§ Excerpted passage
BEGIN

# 6. Integration: Inverse Trigonometric Forms

by M. Bourne

Using our knowledge of the derivatives of inverse trigonometric identities that we learned earlier and by reversing those differentiation processes, we can obtain the following integrals, where u is a function of x, that is, u=f(x).

int(du)/sqrt(a^2-u^2)=sin^(-1)(u/a)+K

int(du)/(a^2+u^2)=1/atan^(-1)(u/a)+K

NOTE: Your calculator has sin^(-1) and tan^(-1) buttons, but these create quite a bit of confusion because they are inverse functions, not reciprocals. We could also (better) write these formulas using arcsin and arctan as follows:

int(du)/sqrt(a^2-u^2)=arcsin u/a+K

int(du)/(a^2+u^2)=1/a arctan u/a+K

Continues below

### Example 1

Integrate: int(dx)/sqrt(49-x^2

Applying the formula, we have:

int(dx)/(sqrt(49-x^2))=int(dx)/(sqrt((7)^2-x^2))

=sin^-1(x/7)+K

We could also write this answer as:

arcsin (x/7)+K

This is the graph of the function we just integrated.

Graph of y(x)=1/sqrt(49-x^2).

The next graph is a typical solution graph for the integral we just found, with K=0.

Graph of y(x)=arcsin(x/7).

### Example 2

Integrate: int_0^1(2\ dx)/(sqrt(9-4x^2

int_0^1(2 dx)/(sqrt(9-4x^2

Let u=2x then du=2\ dx.

Our integral becomes:

int_0^1(2 dx)/(sqrt(9-4x^2))=int_(x=0)^(x=1)(du)/(sqrt((3)^2-u^2))

END

§ Collected material

BEGIN

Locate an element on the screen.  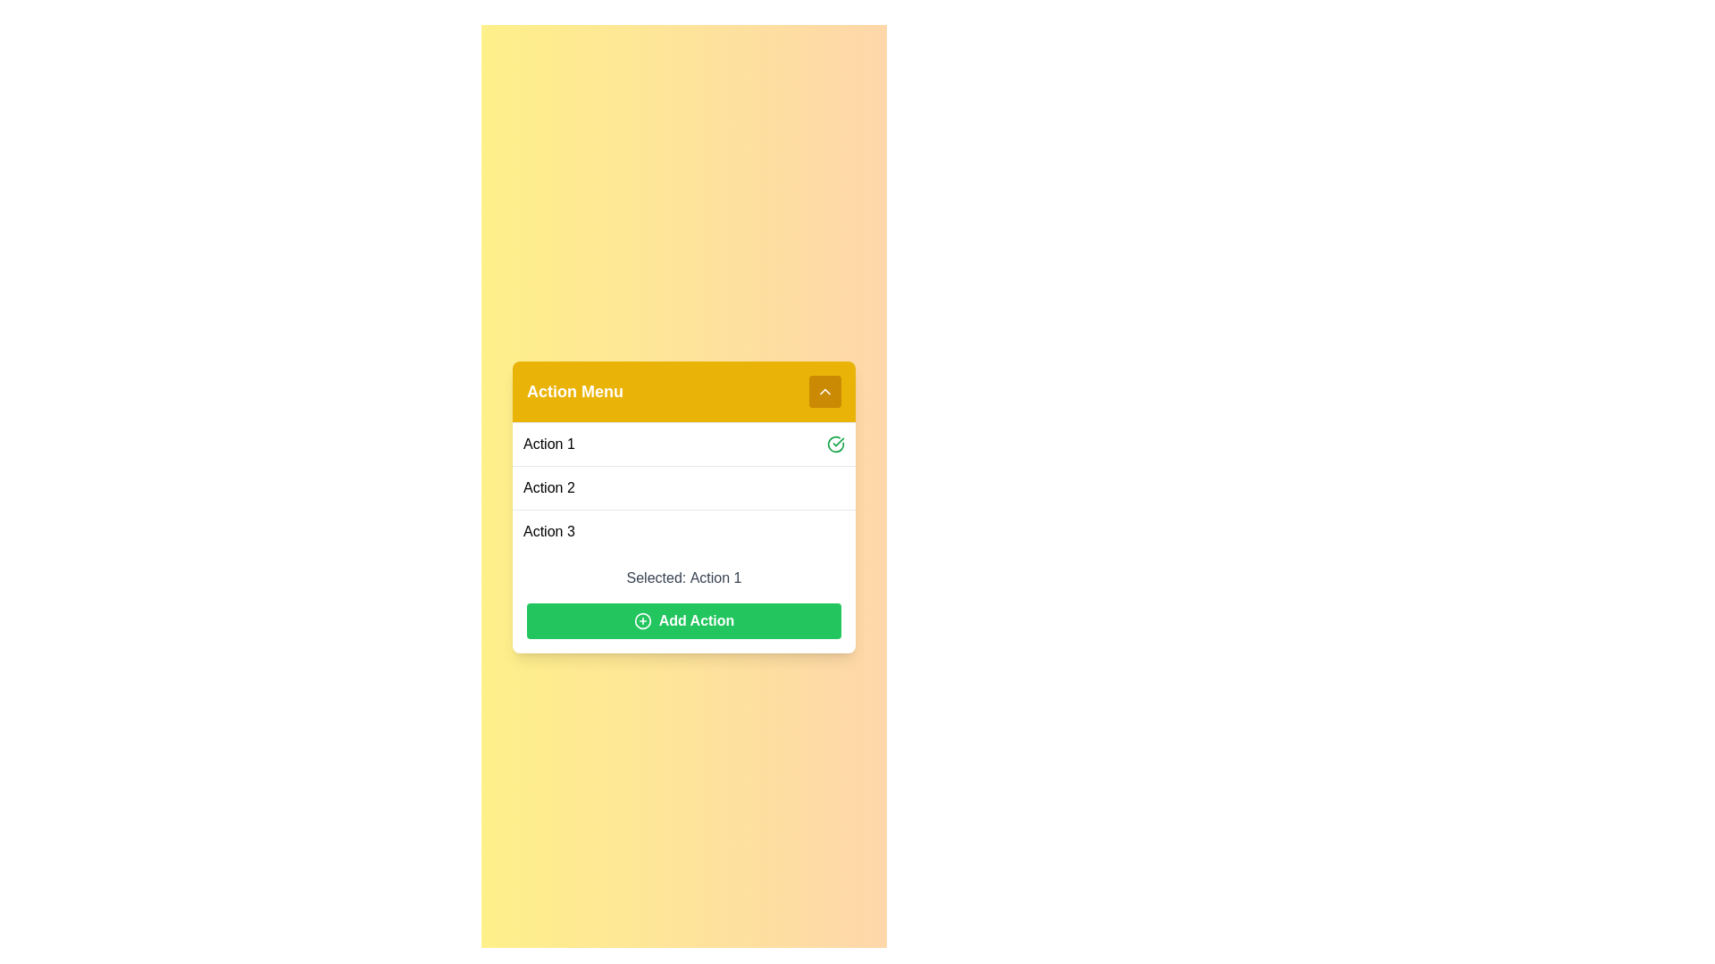
the third item in the vertically stacked list is located at coordinates (683, 530).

END

Continue the lesson on integrating inverse trigonometric forms from the point where it stops.

=[sin^-1(u/3)]_(x=0)^(x=1)

=[sin^-1 ((2x)/3)]_0^1

=[sin^-1 (2/3)-sin^-1 0]

=0.7297

We could have done it in much fewer steps by leaving it in terms of "u", as follows:

int_0^1(2 dx)/(sqrt(9-4x^2))=int_0^2(du)/(sqrt((3)^2-u^2))

=[sin^-1 (2/3)-sin^-1 0]

=0.7297

Note the change in the limits when dx is changed to du during the integration.

This is because we let u = 2x.

Hence the limits for x of

x = 0 and x = 1

have to be changed for u to

u = 0 and u = 2.

Here is the graph of the integral we just found. It represents the area under the curve y(x)=2/sqrt(9-4x^2) from 0 < x < 1.

Graph of y(x)=2/sqrt(9-4x^2).

### Example 3

Find the area bounded by the curve y=1/(1+x^2) and the lines x = 0, y = 0 and x = 2.

The curve y=1/(1+x^2) lies entirely above the x-axis for all values of x, so to find the area we can simply integrate. (If part of the curve was below the x-axis, we would need to split it into different portions and take absolute values.)

"Area"=int_0^2(dx)/(1+x^2)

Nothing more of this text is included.